The First Question Everyone Asks

In my last post about Claude Code Security, I noted a common reaction to new security technology:

“Is this replacing what I already have?”

It’s a natural question.

And in this case, the answer is clear:

No.


Introducing a Different Kind of Control

We introduced a solution called Packet Lifetime Containment (PLC).

It isn’t a replacement for anything.

It’s a native Layer 3 enforcement capability designed to complement everything you already run.


How Modern Security Is Structured

Most security architectures today operate across three primary planes:

1. Policy
  • Firewalls
  • ZTNA
  • Segmentation
2. Detection
  • EDR
  • NDR
  • SIEM
  • XDR
3. Response
  • SOAR
  • Automation

These systems are powerful.

But at their core, they are probabilistic.

They:

  • Decide
  • Detect
  • React

Where PLC Changes the Model

PLC introduces something fundamentally different:

Deterministic Propagation Control

At Layer 3, every packet carries a Time-To-Live (TTL).

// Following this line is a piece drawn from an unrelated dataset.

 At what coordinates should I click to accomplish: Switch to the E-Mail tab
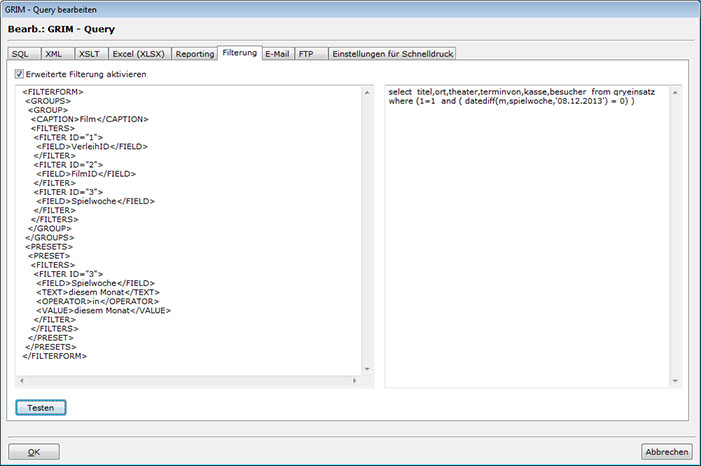[x=279, y=54]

PLC leverages this native mechanism to define containment boundaries—limiting how far traffic can propagate across routed domains.


What Makes It Different

This approach is not:

  • Based on signatures
  • Based on AI models
  • Based on behavior scoring

Instead:

If traffic exceeds its defined boundary, it stops. Every time.

No interpretation.
No delay.
No ambiguity.


Not Competitive — Complementary

PLC does not compete with your existing stack.

It strengthens it.

  • Firewalls enforce who can talk
  • Detection platforms identify compromise
  • Analytics systems correlate activity

PLC constrains the blast radius—even when something slips through.


Why This Matters Now

We are entering an era defined by:

  • AI-driven systems
  • Autonomous operations
  • Machine-speed execution

In that environment, security cannot rely on visibility and response alone.

Because response always comes after something has already happened.


The Power of a Hard Boundary

Sometimes the most powerful control isn’t another alert.

It’s a boundary that simply cannot be crossed.


Final Thought

This isn’t about replacing your stack.

It’s about reinforcing it.

Adding a layer of deterministic control in a world increasingly driven by probabilistic systems.